• [DESCRIPTION OF THE TASK]:
Copy the lines below verbatim, but only from the line containing "Screen dimensions: 226x161" through the end of the data.

• [INFORMATION PROVIDED]:
╭──

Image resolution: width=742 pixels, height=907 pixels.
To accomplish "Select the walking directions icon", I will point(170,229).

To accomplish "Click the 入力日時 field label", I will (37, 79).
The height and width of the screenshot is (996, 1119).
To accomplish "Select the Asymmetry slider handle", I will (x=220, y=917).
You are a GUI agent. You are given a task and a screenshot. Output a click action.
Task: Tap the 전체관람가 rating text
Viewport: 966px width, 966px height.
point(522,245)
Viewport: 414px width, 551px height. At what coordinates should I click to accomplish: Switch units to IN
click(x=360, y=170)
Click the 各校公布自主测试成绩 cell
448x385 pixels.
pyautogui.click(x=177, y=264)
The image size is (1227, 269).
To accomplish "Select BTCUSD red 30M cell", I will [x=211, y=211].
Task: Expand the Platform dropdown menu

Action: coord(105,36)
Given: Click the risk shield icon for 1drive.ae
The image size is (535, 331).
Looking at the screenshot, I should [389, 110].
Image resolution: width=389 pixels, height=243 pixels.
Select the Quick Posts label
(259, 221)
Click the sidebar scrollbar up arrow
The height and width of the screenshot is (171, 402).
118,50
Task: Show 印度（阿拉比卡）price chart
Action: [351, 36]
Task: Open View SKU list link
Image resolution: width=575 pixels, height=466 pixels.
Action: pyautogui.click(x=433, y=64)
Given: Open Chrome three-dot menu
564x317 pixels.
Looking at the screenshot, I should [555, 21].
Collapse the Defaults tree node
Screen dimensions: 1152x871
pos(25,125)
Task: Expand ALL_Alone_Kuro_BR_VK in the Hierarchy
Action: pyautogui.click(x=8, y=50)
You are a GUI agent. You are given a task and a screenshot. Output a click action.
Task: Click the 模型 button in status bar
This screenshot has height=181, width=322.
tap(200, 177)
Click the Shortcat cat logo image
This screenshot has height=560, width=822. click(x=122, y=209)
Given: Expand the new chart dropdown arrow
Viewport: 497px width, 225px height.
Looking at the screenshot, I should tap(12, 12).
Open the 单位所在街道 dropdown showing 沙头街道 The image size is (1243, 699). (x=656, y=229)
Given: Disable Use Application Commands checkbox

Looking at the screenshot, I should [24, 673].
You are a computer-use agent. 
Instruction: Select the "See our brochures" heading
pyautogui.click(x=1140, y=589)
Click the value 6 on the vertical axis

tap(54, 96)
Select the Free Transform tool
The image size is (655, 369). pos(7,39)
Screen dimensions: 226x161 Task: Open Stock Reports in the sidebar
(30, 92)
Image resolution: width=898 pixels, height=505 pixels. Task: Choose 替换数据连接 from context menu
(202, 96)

╰──

• [SOLUTION TO THE PROBLEM]:
Screen dimensions: 226x161 Task: Open Stock Reports in the sidebar
(30, 92)
Image resolution: width=898 pixels, height=505 pixels. Task: Choose 替换数据连接 from context menu
(202, 96)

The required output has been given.